Pompeo Says Administration Is Not Sure ‘Where’ or ‘When’ Soleimani Planned ‘Imminent Attacks’

Secretary of State Mike Pompeo said Thursday that the Trump administration does not know “precisely when” or “precisely where” Iranian general Qasem Soleimani was planning to launch the “imminent attacks” against U.S. assets that the administration cited as justification for the airstrike that killed him last week.

“There is no doubt that there were a series of imminent attacks being plotted by Qasem Soleimani,” Pompeo told Fox News. “We don’t know precisely when, and we don’t know precisely where, but it was real.”

The U.S. launched an airstrike in Baghdad on January 3 that killed Soleimani, the head of the Iranian Revolutionary Guard’s elite Quds Force.

U.S. officials said they believed Soleimani had been plotting “imminent attacks” on U.S. facilities in the surrounding region that could have killed hundreds of Americans, though multiple reports citing senior diplomatic and military officials have contradicted the claim that an imminent threat had emerged in the days before the airstrike.

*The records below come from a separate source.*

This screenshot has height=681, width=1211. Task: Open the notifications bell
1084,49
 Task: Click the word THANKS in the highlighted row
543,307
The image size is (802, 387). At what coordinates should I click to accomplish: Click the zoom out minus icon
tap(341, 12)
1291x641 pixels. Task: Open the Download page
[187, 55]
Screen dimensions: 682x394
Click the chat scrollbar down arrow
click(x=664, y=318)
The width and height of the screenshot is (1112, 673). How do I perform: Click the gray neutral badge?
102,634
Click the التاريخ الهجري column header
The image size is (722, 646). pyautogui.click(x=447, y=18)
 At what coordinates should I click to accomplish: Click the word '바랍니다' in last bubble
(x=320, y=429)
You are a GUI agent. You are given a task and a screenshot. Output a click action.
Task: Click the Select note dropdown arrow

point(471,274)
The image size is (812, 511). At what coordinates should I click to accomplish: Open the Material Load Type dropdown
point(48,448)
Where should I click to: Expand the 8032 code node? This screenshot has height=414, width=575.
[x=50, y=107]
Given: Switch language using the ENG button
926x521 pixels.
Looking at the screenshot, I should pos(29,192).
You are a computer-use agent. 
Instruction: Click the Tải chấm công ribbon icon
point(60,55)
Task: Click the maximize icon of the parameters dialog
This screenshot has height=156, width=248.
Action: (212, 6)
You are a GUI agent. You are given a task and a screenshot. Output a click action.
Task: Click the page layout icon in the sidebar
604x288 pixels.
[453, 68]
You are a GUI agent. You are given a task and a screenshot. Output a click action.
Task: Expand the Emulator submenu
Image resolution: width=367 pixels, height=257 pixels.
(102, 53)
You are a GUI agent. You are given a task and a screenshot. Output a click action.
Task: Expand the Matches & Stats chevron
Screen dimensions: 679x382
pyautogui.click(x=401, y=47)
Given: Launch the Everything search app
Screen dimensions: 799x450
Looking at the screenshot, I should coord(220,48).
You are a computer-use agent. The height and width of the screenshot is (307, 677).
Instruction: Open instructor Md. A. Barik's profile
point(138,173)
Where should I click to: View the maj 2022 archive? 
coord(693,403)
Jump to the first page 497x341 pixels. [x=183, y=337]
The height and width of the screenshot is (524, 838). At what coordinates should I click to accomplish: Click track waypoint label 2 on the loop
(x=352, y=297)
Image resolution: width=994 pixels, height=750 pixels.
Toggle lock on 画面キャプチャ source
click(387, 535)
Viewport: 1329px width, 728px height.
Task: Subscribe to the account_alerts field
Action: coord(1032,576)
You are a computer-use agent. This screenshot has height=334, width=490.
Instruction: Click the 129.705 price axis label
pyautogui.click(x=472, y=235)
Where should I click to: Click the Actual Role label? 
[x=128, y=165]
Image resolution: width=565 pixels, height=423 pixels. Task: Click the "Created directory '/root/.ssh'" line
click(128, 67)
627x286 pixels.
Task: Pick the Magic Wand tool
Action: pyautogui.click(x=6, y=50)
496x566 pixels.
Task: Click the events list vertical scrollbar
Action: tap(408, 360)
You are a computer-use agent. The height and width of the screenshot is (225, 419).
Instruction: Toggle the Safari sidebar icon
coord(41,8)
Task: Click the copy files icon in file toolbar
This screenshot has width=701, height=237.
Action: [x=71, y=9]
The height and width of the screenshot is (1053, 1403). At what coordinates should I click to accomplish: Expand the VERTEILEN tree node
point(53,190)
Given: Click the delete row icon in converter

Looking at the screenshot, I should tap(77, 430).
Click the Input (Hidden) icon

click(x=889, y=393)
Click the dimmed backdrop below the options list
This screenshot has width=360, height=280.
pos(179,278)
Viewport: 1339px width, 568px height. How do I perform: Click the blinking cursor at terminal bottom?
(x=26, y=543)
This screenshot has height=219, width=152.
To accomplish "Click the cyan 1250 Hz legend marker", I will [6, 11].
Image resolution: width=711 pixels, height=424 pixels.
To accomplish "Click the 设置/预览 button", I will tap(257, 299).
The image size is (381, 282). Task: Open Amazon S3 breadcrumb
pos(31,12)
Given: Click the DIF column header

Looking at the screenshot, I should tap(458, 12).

“I don’t think there’s any doubt that Soleimani had intentions not only to take action against our forces, our diplomats in Iraq but in other countries around the region and world as well,” Pompeo said.

Members of Congress on both sides of the aisle expressed outrage after a briefing on the airstrike delivered Wednesday by Pompeo and other officials. Republican Senator Mike Lee of Utah led the charge, calling it “the worst” military briefing he’s ever attended before backtracking on Thursday. Republican Senator Rand Paul of Kentucky joined Lee in criticizing Pompeo and other intelligence officials for refusing to divulge more information about what prompted the strike and for counseling lawmaker against publicly debating the merits of further escalation.

“I thought we did a dynamite job,” Pompeo said. “We did our level best to present them with all the facts that we could in that setting.”

“We shared an awful lot with them yesterday,” the secretary of state added. “I think members of Congress get frustrated with this sometimes.”